Paxlovid was available in the United States for adults and adolescents under an Emergency Use Authorization (EUA) that strictly restricted the drug’s prescription.
The FDA’s standards for full approval are stricter than those for an EUA.
“Today’s approval demonstrates that Paxlovid meets the agency’s rigorous safety and efficacy standards and that it remains an important treatment option for people at high risk of developing severe COVID-19 disease, including those with prior immunity,” said Dr . Patrizia Cavazzoni, director of the FDA’s Center for Drug Evaluation and Research, in a press release.
Full approval would give doctors more leeway in using the drug. For example, they may decide to prescribe a longer cycle if a person is showing signs that the infection might come back, a phenomenon called “rebound.”
The FDA says Paxlovid should only be used to treat Covid-19. It should not be used as a pre- or post-exposure prevention of infection.
Paxlovid is a combination of two drugs – nirmatrelvir and ritonavir – taken together as pills for five days within the first five days of the onset of Covid-19 symptoms.
In the clinical trials that led to the drug’s approval, Paxlovid reduced the risk of hospitalization or death by 86% compared with placebo in people who were at risk of developing a serious disease because of age or an underlying medical condition.

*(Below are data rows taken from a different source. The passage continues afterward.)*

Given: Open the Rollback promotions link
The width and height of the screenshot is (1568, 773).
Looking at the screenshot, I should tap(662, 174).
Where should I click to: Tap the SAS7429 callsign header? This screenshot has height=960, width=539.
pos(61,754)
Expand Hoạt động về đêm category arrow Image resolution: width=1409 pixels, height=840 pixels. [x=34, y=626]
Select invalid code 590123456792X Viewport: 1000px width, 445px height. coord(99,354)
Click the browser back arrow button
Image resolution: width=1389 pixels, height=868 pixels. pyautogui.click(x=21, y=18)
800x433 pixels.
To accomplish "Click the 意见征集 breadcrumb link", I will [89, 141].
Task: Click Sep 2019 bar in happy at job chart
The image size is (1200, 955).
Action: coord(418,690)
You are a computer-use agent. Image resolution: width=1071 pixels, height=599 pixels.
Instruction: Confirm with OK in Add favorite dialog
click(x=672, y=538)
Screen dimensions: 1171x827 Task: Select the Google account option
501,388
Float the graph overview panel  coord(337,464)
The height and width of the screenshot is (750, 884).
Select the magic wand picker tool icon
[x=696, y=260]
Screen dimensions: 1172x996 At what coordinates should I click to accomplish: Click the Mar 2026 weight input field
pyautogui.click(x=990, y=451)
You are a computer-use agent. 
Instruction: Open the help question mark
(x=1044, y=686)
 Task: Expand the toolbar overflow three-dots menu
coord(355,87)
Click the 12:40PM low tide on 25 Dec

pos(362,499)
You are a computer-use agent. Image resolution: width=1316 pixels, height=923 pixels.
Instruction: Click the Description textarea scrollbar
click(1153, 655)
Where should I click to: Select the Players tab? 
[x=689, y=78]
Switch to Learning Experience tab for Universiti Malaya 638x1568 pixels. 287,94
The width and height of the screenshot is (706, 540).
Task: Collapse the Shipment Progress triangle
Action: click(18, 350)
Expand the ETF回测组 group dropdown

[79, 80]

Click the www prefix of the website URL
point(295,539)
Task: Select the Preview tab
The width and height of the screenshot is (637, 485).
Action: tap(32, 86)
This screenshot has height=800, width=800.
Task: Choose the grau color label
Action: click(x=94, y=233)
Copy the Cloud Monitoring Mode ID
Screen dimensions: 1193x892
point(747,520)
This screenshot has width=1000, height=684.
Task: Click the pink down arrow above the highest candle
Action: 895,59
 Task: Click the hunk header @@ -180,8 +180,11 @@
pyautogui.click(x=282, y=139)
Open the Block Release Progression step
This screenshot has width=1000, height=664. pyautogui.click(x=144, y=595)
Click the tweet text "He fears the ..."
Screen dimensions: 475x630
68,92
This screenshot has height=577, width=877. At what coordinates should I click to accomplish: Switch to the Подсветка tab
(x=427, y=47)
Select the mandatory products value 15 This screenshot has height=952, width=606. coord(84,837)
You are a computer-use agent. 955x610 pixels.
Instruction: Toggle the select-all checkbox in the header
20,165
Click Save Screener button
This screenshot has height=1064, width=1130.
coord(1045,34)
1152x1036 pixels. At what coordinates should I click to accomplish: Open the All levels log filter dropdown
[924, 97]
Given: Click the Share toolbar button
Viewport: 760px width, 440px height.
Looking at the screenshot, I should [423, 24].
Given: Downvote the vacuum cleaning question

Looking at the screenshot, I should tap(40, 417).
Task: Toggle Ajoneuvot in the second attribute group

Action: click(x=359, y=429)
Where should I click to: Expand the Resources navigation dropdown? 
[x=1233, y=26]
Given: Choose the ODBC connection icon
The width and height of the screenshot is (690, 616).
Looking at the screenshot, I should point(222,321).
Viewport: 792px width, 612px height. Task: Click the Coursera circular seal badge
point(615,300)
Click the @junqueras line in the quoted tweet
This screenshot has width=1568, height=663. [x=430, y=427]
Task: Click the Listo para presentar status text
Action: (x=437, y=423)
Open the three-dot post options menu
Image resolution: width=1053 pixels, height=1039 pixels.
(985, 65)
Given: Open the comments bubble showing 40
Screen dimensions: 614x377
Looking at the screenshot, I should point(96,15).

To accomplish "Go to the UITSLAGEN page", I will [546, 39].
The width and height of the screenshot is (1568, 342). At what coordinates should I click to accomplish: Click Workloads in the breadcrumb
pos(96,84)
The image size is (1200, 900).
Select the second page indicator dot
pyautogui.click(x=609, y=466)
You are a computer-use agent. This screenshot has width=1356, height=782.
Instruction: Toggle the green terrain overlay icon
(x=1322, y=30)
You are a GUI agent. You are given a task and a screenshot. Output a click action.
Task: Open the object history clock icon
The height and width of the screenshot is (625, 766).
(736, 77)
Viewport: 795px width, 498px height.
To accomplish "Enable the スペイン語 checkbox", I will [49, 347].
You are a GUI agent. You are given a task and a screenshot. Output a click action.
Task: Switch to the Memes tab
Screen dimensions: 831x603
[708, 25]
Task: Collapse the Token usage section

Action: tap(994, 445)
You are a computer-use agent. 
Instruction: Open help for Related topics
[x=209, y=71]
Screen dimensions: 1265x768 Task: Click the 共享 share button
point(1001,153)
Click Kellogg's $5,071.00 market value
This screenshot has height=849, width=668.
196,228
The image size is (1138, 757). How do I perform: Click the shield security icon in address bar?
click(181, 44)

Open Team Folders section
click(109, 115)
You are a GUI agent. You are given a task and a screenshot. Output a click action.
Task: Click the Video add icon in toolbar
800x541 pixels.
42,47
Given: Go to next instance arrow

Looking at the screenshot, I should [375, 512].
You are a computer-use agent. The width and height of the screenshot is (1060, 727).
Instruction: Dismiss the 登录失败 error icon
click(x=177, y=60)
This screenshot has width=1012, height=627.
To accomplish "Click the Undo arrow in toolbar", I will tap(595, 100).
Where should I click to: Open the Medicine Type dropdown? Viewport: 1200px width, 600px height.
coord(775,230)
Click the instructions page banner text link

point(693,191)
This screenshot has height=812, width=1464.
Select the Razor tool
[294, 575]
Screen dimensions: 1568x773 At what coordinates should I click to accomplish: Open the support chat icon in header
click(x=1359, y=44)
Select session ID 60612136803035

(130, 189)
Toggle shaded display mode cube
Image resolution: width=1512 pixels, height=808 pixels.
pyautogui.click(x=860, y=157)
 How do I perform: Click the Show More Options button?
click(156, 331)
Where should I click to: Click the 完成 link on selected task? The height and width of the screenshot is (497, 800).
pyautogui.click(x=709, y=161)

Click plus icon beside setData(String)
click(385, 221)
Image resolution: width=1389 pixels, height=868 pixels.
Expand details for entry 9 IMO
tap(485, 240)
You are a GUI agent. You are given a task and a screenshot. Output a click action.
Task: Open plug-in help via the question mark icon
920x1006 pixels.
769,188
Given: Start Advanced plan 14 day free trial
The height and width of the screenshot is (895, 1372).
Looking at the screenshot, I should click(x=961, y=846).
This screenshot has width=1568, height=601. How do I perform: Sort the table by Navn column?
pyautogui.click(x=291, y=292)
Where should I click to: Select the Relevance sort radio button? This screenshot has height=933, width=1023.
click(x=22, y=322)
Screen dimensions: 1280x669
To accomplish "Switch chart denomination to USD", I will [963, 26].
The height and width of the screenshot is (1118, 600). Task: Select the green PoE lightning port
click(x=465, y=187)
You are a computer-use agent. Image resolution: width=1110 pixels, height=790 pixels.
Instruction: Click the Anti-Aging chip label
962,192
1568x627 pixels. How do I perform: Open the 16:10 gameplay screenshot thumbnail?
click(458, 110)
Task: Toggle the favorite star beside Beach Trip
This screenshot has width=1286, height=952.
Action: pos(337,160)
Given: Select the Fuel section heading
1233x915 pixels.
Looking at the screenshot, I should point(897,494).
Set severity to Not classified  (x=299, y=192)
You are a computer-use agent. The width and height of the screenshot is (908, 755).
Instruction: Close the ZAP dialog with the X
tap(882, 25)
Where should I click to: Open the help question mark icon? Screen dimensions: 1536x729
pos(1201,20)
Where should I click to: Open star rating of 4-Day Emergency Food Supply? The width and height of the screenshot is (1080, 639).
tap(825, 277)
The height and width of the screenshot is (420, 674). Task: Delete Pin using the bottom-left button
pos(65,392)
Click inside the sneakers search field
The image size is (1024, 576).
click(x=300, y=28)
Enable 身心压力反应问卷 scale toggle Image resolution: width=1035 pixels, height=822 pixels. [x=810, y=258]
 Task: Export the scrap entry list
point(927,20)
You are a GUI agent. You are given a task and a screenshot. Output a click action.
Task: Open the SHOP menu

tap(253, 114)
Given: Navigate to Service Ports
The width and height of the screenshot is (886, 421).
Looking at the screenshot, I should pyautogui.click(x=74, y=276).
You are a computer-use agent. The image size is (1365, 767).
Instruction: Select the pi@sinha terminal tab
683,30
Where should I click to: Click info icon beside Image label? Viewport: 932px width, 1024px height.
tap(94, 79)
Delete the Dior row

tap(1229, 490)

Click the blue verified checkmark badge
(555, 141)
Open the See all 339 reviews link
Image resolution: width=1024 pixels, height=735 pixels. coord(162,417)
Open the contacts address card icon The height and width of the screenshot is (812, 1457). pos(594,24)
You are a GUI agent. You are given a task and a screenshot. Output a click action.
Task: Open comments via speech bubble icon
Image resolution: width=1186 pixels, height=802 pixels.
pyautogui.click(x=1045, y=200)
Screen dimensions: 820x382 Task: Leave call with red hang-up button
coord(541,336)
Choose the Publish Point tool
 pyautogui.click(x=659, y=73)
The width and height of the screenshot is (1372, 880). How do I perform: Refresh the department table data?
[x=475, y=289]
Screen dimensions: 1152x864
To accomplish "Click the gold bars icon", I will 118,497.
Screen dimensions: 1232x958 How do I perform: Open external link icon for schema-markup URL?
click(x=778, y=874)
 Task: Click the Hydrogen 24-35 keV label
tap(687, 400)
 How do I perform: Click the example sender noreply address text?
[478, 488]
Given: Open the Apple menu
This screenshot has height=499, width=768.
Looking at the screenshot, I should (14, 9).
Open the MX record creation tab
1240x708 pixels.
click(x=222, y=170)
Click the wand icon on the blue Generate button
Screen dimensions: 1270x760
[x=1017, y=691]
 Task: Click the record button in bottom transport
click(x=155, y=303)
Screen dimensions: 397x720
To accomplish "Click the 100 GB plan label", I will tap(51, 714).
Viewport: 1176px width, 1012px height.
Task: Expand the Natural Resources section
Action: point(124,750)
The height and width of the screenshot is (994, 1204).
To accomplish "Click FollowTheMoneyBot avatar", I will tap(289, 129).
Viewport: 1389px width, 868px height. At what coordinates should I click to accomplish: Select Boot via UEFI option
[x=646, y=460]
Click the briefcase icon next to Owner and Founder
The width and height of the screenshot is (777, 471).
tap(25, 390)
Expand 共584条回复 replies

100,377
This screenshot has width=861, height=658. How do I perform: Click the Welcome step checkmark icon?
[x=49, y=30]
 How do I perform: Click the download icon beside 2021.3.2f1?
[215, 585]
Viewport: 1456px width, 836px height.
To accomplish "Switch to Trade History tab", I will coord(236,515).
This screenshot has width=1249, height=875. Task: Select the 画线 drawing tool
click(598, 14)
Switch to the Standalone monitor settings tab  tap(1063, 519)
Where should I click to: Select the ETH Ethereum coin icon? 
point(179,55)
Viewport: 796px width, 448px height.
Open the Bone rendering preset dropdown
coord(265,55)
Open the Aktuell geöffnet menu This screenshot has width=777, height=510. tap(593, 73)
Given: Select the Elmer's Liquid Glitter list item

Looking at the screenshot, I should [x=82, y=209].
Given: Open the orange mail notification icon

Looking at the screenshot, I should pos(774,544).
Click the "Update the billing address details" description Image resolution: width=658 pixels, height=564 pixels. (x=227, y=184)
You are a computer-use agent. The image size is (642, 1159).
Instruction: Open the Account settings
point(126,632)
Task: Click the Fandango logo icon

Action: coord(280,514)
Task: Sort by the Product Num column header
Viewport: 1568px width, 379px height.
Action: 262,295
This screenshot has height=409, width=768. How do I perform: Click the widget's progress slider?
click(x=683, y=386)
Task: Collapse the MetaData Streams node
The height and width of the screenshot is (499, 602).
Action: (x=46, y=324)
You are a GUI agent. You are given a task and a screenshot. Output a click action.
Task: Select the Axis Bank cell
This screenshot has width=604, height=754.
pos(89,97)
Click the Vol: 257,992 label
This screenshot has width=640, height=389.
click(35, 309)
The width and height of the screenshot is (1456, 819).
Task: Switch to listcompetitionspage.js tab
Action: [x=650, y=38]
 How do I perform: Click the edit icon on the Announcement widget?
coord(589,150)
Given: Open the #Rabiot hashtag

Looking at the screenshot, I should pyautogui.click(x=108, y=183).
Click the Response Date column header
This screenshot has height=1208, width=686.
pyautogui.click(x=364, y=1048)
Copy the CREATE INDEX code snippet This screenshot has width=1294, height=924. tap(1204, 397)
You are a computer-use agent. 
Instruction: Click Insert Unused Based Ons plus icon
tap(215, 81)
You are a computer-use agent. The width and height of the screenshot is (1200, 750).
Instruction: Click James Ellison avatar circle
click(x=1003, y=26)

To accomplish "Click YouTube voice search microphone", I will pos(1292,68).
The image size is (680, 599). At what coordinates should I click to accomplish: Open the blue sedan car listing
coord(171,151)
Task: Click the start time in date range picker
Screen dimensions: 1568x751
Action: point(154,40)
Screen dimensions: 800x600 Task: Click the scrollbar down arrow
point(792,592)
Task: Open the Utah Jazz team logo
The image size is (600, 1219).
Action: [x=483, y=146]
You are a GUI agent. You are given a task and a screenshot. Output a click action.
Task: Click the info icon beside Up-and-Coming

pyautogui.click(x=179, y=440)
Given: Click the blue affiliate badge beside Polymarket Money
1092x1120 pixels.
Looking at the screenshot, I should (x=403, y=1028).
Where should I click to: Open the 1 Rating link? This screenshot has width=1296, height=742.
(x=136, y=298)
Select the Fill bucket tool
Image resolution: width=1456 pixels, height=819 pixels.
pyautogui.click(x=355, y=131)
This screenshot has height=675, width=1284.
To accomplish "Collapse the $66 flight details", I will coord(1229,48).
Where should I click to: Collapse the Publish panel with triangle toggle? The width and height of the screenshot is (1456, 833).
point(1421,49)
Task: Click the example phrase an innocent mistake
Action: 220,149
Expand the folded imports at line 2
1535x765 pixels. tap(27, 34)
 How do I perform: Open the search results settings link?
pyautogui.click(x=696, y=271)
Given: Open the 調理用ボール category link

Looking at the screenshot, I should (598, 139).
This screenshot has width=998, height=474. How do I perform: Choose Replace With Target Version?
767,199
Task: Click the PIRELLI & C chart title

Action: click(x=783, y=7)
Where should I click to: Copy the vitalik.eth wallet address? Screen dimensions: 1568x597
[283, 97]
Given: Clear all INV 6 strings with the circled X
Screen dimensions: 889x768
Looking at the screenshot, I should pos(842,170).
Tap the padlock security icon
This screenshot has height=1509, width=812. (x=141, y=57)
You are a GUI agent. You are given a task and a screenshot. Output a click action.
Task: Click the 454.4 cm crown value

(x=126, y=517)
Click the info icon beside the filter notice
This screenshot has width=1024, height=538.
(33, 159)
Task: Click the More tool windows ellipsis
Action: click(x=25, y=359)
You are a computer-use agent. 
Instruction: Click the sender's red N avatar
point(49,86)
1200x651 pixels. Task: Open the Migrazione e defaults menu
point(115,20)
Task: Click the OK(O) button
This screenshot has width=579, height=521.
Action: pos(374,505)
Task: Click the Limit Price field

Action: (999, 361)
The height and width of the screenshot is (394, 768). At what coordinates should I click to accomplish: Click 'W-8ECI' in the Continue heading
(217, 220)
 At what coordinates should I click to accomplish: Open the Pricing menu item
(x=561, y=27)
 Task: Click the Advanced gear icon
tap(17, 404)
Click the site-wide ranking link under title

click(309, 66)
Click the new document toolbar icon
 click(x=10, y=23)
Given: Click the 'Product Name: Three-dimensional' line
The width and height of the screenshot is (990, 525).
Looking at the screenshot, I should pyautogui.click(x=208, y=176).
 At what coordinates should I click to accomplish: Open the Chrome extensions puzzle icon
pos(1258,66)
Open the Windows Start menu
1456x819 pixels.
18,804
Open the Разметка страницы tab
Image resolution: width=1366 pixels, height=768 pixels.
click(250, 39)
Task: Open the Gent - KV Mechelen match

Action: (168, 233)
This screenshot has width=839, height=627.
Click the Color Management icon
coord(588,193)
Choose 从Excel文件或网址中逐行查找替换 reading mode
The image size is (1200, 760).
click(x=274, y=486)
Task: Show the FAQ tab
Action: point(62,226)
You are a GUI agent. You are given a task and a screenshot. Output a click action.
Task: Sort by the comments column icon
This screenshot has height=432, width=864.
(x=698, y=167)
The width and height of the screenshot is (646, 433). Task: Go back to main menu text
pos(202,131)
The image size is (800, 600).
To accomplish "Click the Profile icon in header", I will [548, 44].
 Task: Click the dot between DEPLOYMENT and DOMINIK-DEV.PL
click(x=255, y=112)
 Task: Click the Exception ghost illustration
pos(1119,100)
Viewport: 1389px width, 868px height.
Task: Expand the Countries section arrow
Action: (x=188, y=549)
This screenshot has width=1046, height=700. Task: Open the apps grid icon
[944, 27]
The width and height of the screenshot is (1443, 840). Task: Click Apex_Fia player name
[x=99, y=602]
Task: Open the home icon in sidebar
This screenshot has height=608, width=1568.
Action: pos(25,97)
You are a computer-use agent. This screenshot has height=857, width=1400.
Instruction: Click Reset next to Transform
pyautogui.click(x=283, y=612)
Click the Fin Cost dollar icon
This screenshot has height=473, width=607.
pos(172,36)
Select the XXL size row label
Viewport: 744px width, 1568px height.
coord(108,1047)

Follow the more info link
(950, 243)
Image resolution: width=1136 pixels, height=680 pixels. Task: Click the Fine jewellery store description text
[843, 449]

According to the FDA, Paxlovid is the fourth drug and first pill approved to treat Covid-19.
It is difficult for some people to take because it interacts with many other medications. For this reason, it comes with a black box warning indicating that it may interact with other drugs.
Today’s approval only covers treatment in adults, but the FDA says the drug will continue to be available to youth ages 12 to 18 under an emergency use authorization.